# Exercise set
1) Write out the article on diabetic foot care in Barbados word for word, everything from "Plans are underway" down to "Health Organisation (PAHO).".
2) According to the article on diabetic foot care in Barbados, what share of the female surgical beds at the Queen Elizabeth Hospital are used by persons with diabetes-related foot diseases and lower limb amputations?

*** Extract to read ***

Plans are underway to reduce the economic burden that diabetic foot conditions are having on the government of Barbados. So says Dr. Ingrid Cumberbatch, Medical Officer in the Ministry of Health. She was speaking at the recently concluded Step-by Step programme, held at the headquarters of the Pan-American Health Organisation (PAHO).
The two-day training seminar, entitled ‘Basic Care for Improving Foot Care In Barbados’was coordinated by the Barbados Diabetes Foundation and the Ministry of Health. It focused on strengthening the skills and enhancing the knowledge, of local primary health care providers, on diabetic foot and diabetic foot care. Members of the local nursing and doctor fraternity received training on the principles of basic foot care education as well on basic foot and wound care.
Dr. Cumberbatch, explained that the ‘diabetic foot’ has posed a significant economic cost on the health care system in Barbados.
“People with diabetes are at risk for nerve damage and problems with the supply of blood to their feet. Nerve damage results in a reduced ability to feel pain and, as a consequence, injuries often go unnoticed. These factors can lead to the development of foot ulcers and other foot wounds, as well as infection. Left untreated, infected foot ulcers can ultimately cause amputation, which means prolonged hospitalization, rehabilitation, and an increased need for home care and social services.”
Current statistics show that 80 % of the female surgical beds at the Queen Elizabeth Hospital and 50% of the male beds are utilised by persons with diabetes-related foot diseases and lower limb amputations. It is estimated the economic cost of adequately treating all the diabetics in Barbados is approximately US$ 110 million, a significant financial burden.
These alarming statistics emphasise the urgent need for implementing the Step-by-Step programme in Barbados.
Ms. Simone McConnie, coordinator of the Step-by-Step programme agreed with Dr. Cumberbatch, she believes one of the benefits of the Step-by-Step programme is its focus on prevention.
“There are several ways of dealing with diabetic foot conditions and amputation is the last resort. Despite being one of the most serious and costly complications of diabetes, foot complications are often overlooked but can be effectively prevented.

*** End of Extract to read ***
*** Dataset entries ***

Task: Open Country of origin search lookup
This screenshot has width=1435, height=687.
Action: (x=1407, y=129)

*** End of Dataset entries ***
*** Dataset entries ***

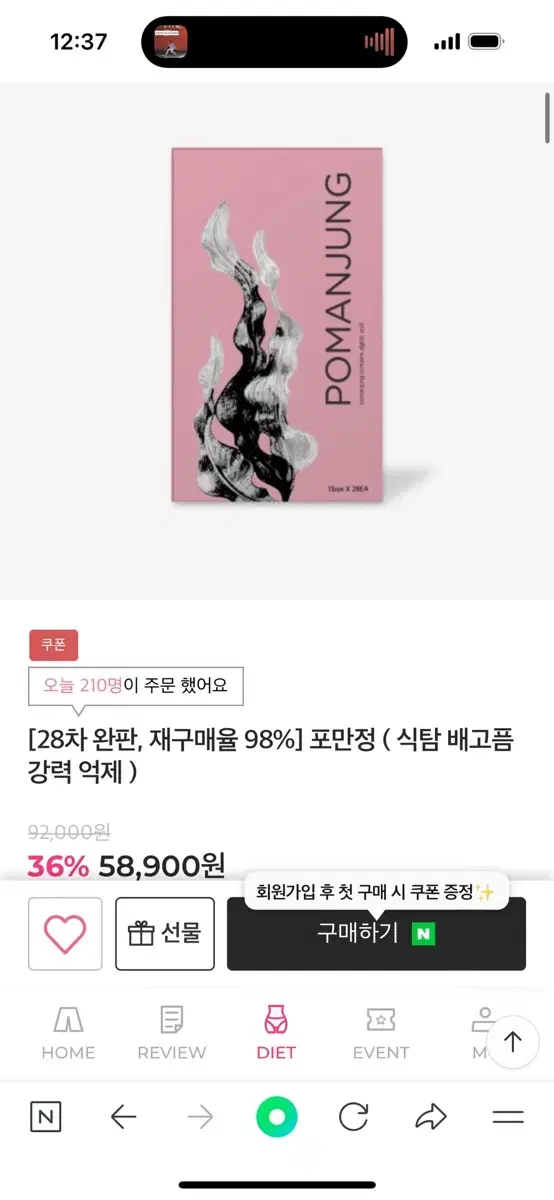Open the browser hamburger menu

*** End of Dataset entries ***
*** Dataset entries ***

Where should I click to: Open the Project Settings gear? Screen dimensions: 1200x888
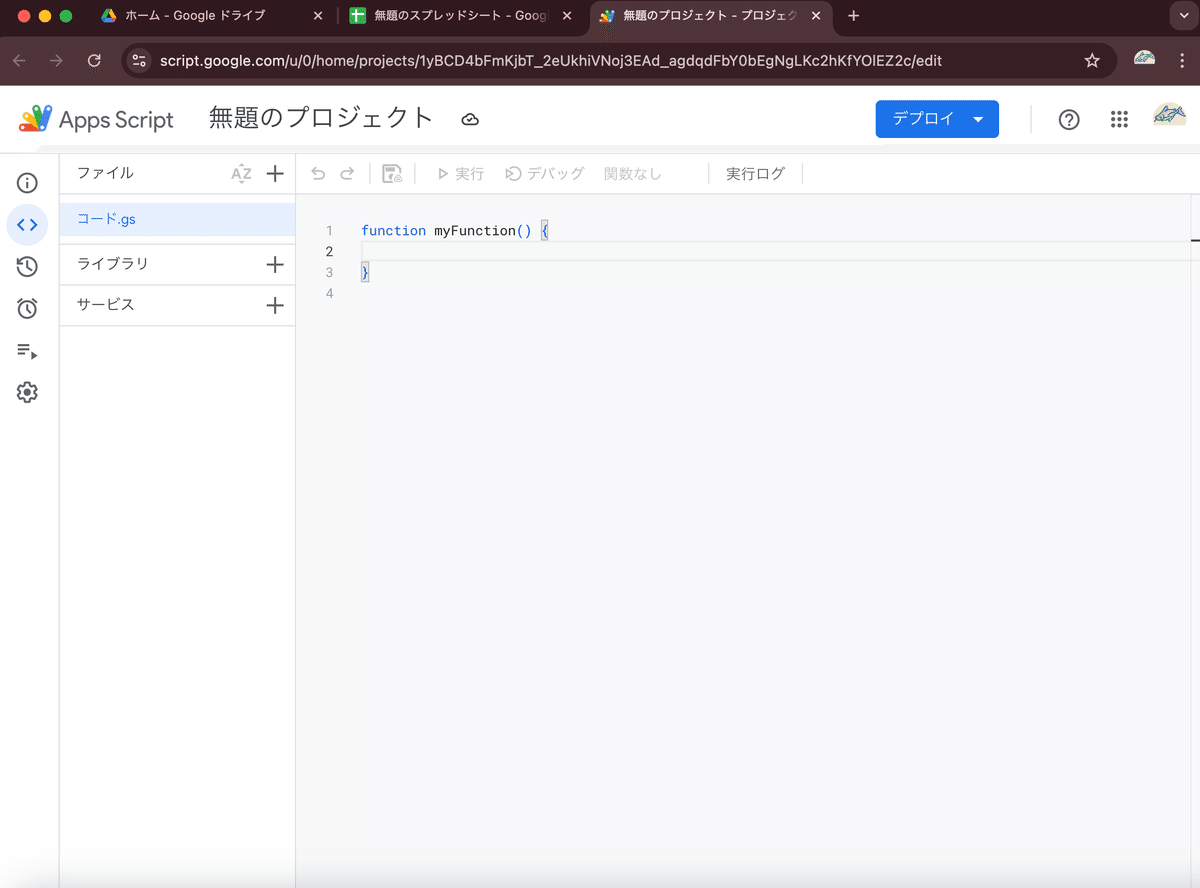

*** End of Dataset entries ***

# Responses by item number
1)
Plans are underway to reduce the economic burden that diabetic foot conditions are having on the government of Barbados. So says Dr. Ingrid Cumberbatch, Medical Officer in the Ministry of Health. She was speaking at the recently concluded Step-by Step programme, held at the headquarters of the Pan-American Health Organisation (PAHO).

2) 80%